Writing the "Why Brown?" or "Why Stanford?" or "Why Harvard?" essay is the same as writing pretty much any "Why this school?" application essay: no one can tell you why to choose a school but you.
For example, when writing my "Why Georgetown?" essay, I talked about a nose bleed I got in their school store when visiting.
This was a pretty bad nose bleed that caught me by surprise and went all over the floor, even on the jacket I was attempting to buy.
Already nervous about visiting the school, causing such a problem was the most embarrassing possibility to add to the mix.
To my delight, though, store workers (who were students) rushed over and brought me tissues and showed me where the bathroom was to clean up.
Upon coming out, I was ready to help with the cleaning, but the students had already done so and even had grabbed a new jacket for me.
Needless to say, this left an incredible mark on me of how caring and kind the students at Georgetown were. Rather than making a big deal out of an already bad situation for me, they took off the stress and just thought to help me.
That story could never be told by any other applicant. It was unique to me and shared a light-hearted anecdote that highlighted what I valued in a school community, and how Georgetown would provide that.
Even my interviewer expressed appreciation of my story and wrote about it even more in his report to the school. Telling stories like these awakens readers’ own love for their school.
The importance of this example is that I did not write about how many resources are at the school, or how great their faculty are. Georgetown already knows that it is great; the admissions officers don’t need nor want you to tell them about that.
These schools want to know why their specific campus fits who you are and your life journey.
Personal stories will always be more effective at this than generic encomia.
Answers about how great the academic program is, how beautiful the campus is, or how generous the financial aid is will not win over readers, even though that’s what many schools point out on their “About Us" webpages.

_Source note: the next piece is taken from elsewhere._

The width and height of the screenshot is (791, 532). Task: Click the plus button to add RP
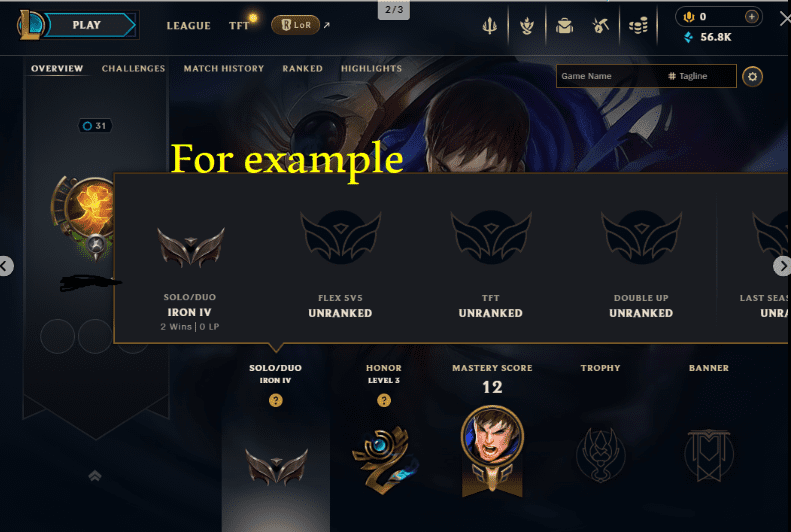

Answering "Why Us?" requires introspection about what makes you love that school.
It can be a particular program that fits perfectly into your passions, or maybe it’s how students make you feel accepted unlike any other place in the world. Until you find this answer, the best essay will not come out of you.
At the end of the day, "Why Us?" is really "Why You and Us?," and can only be answered by a story so personal to you that no other applicant could have written it.